こころあそびの記

日常に小さな感動を

密かな楽しみ

 

 明日から寒土用に入ります。

 土用は夏ばかりではなく、四立(立春立夏立秋立冬)前の18日間のこと。次の季節に向けて、体調を整えましょうという期間です。

 平賀源内先生が夏土用に鰻を勧めたのは、夏場は鰻が売れなかったので、売るための苦肉の策だったといわれています。

 そのことからも分かるように、鰻は冬場のほうが脂がのって美味しいとか。

 寒の底です。自分の体で熱を産生しないといけない時だからこそ、しっかり栄養補給をいたしましょう。

 

 

 素人では、こうはいかない野菜の栽培。立派に育ったキャベツ畑で、「キャベツあげようか」と声をかけていただきました。

 犬と散歩中ですからと丁重にお断りしたのですが、物を育てるお仕事に従事されてる方の言葉はおしなべてお優しいから、少しの立ち話でもほっこりしてしまいます。

 

 

 しばらく行くと、道の傍らにオートバイを停めて、溝の中を覗き込んでいる女性がみえました。

 「もう、セリが出てるんですか?」

 「クレソンです」

 「ええっ?こんなところに?」

 「他の所にもあるのですが、ここのが一番美味しいんです。

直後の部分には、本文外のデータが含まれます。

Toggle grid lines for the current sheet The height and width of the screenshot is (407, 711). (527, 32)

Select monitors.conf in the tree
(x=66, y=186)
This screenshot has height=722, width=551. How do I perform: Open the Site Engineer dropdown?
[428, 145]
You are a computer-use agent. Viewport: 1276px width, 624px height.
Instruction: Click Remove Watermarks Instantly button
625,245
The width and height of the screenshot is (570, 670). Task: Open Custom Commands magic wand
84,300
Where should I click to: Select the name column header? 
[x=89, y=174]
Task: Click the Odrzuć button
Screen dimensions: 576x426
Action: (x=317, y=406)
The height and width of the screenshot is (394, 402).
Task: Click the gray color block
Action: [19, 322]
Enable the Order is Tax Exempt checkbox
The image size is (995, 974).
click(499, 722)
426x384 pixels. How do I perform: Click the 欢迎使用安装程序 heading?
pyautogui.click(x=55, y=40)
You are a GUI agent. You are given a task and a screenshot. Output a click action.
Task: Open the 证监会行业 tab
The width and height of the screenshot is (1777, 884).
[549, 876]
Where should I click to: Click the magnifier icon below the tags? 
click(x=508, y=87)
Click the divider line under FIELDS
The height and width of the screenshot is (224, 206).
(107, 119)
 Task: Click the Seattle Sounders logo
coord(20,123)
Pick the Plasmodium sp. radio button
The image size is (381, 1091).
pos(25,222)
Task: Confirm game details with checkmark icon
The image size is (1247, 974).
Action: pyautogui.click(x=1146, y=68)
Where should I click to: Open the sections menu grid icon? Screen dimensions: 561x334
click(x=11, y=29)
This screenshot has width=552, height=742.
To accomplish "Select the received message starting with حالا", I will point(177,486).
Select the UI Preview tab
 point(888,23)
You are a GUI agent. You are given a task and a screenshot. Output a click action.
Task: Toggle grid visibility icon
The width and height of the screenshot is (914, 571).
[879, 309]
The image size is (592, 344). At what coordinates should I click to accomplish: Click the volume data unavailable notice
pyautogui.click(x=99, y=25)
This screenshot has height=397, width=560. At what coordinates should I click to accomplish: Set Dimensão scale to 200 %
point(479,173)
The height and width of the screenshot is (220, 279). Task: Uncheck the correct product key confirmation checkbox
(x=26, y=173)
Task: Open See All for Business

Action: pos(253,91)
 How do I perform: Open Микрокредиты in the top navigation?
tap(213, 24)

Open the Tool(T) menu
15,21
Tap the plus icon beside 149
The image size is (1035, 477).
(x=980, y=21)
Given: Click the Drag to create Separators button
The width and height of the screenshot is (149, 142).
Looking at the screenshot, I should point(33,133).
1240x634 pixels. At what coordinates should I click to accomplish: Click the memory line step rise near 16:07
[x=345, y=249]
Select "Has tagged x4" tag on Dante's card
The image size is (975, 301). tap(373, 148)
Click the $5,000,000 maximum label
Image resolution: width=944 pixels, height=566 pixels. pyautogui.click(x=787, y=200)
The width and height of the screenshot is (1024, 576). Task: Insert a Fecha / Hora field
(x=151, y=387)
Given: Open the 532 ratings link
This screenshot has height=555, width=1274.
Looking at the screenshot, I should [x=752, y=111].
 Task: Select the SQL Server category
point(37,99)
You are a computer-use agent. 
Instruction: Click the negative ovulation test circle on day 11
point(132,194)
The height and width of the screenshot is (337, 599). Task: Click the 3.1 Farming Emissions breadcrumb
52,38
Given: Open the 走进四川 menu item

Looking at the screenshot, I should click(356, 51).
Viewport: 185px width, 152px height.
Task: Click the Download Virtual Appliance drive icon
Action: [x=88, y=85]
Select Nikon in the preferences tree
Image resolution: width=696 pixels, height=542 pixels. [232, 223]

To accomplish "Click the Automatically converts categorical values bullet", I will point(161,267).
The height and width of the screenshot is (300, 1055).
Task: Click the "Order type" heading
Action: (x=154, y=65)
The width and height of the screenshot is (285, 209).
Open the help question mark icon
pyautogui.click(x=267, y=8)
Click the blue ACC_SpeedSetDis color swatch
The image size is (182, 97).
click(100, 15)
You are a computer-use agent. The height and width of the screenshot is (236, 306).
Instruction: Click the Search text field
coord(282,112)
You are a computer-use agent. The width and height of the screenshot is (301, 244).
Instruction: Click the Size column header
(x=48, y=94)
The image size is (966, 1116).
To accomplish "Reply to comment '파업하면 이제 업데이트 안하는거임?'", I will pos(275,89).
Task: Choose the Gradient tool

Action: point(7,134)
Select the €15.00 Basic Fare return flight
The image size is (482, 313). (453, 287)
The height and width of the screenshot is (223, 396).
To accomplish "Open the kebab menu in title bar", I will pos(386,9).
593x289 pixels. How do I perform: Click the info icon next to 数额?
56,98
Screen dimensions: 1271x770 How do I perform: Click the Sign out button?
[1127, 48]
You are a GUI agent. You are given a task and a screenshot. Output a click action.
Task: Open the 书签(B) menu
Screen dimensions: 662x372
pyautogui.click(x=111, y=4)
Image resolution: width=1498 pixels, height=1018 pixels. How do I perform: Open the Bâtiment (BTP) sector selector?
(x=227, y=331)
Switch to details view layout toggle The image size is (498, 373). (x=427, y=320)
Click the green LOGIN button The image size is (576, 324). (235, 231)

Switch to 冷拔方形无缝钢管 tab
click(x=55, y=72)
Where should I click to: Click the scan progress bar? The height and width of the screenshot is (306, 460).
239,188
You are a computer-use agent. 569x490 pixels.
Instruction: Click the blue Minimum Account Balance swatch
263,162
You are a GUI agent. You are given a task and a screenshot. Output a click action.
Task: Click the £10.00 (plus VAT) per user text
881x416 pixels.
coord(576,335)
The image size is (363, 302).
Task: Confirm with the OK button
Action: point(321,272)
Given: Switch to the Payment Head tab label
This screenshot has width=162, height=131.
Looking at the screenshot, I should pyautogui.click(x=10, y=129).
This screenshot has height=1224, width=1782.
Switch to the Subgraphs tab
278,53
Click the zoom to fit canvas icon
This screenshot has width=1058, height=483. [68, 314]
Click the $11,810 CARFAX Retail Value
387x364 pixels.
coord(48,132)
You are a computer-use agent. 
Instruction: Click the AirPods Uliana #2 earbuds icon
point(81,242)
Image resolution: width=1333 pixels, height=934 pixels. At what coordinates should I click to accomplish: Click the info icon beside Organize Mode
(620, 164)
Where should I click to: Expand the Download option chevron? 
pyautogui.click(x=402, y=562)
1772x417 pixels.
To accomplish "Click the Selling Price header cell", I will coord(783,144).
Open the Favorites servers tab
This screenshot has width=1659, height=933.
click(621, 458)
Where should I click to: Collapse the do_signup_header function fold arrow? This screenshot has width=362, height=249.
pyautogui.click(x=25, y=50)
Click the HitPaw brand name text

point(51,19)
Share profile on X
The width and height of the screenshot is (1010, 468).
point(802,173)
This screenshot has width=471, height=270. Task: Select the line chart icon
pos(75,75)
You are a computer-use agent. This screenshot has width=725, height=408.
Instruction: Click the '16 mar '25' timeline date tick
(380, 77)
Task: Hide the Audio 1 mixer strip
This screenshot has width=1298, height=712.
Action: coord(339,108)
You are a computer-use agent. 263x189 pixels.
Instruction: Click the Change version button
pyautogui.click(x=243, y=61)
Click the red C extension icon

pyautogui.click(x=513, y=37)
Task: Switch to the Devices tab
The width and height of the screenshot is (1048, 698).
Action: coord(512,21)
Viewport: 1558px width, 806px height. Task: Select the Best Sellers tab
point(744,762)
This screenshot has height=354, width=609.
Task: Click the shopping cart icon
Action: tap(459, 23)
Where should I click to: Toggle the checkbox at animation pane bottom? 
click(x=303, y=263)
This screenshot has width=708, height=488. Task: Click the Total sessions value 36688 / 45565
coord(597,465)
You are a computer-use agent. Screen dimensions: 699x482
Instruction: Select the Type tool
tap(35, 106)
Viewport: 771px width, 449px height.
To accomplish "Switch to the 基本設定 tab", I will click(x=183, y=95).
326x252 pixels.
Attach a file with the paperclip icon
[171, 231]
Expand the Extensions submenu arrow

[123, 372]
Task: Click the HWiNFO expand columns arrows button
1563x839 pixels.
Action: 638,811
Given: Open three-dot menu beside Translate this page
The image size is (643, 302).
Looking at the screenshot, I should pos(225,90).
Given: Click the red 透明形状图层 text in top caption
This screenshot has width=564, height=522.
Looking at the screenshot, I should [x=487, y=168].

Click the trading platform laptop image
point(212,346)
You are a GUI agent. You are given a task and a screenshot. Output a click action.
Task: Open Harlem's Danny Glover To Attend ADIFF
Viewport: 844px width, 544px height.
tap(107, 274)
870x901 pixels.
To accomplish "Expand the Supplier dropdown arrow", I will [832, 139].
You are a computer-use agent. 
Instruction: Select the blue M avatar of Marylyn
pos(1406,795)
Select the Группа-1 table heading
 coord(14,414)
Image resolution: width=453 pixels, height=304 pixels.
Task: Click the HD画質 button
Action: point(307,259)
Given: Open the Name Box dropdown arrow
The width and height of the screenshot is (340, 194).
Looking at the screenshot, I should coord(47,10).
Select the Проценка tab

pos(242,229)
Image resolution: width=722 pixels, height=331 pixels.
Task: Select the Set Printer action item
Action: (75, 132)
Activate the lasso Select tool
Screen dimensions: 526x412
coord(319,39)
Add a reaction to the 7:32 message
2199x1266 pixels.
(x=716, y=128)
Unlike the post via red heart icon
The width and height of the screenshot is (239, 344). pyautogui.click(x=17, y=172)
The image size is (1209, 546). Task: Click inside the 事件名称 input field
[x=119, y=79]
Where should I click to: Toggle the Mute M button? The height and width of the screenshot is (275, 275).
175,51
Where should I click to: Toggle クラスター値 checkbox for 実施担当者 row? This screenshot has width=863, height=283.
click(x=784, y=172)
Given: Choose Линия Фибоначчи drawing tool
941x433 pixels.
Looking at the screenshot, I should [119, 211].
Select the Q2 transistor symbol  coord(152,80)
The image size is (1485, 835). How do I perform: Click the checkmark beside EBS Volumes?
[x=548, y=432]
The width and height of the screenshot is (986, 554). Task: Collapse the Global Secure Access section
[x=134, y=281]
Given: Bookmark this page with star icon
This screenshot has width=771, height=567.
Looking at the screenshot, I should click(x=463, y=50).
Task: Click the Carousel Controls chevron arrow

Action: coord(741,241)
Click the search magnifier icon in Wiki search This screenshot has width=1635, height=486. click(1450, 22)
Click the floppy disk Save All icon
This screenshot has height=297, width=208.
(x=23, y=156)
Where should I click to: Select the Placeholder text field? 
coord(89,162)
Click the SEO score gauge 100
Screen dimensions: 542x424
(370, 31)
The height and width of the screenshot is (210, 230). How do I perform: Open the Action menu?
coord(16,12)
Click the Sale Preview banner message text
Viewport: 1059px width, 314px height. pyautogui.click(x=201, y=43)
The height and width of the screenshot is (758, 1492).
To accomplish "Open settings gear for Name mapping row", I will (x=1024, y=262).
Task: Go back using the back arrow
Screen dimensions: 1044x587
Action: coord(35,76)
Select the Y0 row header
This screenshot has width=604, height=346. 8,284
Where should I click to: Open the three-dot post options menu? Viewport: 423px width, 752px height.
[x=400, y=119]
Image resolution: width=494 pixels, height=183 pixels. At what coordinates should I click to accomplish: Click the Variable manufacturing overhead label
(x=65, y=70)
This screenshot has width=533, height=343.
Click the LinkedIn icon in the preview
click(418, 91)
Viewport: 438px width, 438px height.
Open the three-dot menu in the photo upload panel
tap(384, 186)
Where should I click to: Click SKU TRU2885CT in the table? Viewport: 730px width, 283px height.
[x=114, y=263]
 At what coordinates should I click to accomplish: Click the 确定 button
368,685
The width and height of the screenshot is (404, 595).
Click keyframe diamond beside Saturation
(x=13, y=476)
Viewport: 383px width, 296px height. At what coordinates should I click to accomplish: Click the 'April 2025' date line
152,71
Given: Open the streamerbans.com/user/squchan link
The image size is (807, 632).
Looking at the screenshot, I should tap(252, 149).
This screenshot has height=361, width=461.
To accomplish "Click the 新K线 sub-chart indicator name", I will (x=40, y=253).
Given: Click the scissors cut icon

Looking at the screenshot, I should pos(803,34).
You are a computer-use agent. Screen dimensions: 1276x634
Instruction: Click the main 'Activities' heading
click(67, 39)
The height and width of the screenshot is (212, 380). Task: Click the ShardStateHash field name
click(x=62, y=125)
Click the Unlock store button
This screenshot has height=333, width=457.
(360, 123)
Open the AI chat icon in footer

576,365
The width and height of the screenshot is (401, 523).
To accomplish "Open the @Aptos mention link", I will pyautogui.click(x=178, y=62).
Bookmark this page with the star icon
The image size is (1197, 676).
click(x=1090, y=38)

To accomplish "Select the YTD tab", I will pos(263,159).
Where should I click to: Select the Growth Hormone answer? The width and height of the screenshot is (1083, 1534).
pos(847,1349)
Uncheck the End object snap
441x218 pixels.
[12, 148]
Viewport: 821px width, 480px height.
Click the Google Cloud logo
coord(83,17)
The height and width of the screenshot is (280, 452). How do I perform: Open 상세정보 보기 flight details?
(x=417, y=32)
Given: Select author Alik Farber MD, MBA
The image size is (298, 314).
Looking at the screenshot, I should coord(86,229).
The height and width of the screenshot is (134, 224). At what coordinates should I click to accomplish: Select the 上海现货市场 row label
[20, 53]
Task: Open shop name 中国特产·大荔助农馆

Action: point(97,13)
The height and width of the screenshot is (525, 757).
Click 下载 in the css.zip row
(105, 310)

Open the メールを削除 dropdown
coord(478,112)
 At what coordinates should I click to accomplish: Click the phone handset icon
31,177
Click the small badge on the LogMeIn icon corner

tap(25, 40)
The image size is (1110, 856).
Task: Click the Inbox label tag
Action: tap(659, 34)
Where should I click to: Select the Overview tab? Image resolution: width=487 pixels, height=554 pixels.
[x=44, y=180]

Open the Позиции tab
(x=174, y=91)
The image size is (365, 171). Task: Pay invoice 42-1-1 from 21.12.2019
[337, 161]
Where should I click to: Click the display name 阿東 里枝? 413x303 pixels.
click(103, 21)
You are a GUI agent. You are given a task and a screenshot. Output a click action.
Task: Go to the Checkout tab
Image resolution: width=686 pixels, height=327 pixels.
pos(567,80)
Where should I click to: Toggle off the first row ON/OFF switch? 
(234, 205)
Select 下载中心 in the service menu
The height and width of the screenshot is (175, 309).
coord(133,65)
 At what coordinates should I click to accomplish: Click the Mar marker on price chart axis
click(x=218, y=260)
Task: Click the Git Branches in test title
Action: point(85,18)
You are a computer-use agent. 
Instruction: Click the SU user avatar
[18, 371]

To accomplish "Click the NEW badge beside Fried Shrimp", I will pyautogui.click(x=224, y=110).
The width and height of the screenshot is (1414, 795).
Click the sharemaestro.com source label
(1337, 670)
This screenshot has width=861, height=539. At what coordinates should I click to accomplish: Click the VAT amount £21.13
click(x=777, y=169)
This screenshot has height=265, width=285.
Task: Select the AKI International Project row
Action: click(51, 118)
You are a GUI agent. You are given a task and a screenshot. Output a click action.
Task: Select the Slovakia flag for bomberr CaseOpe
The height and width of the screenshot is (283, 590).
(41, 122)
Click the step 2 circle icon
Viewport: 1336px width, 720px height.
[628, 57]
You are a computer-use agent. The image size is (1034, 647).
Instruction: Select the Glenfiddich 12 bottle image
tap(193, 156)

やみつきになりますよ!」

 そういえば、この溝の水は純粋な山の水だと、過日教えてくださった方があったことを思い出していたら、再び女性がまた溝に手を突っ込んで、私の分を採って下さいました。

 「ステーキとはいかないけれど、クリームチーズ、アボガド、パイナップル、生ハムもいいかな。サラダにして食べてみて」と嬉しそうに手渡してくださったのです。

 

 

 帰ってきて、水に挿して娘を待ちました。

 「ねえねえ、これなんだと思う?」

 「??、どこで拾ってきたん?」

 「溝の中(笑)」

 きっとバイクの彼女は明日も溝を覗きに来ることでしょう。そして、あった!というときめきが生きる力になるはずです。

 自分だけの密かな楽しみを持つことほど幸せなことはありません。元気に過ごす秘訣です。

 

 

 ちょっと遠回りしたら、サンシュユ畑がありました。お日さまに照らされて、ツヤツヤの赤いグミの実がいっぱい付いていました。

 来月にはサンシュユも、春黄金花という別名通りの黄色い花を咲かせることでしょう。

 今日、この場所に巡り会えたのは、どなたかがお連れ下さったものと思っています。すぐそこまで近づいた春景色を心に描いた散歩でした。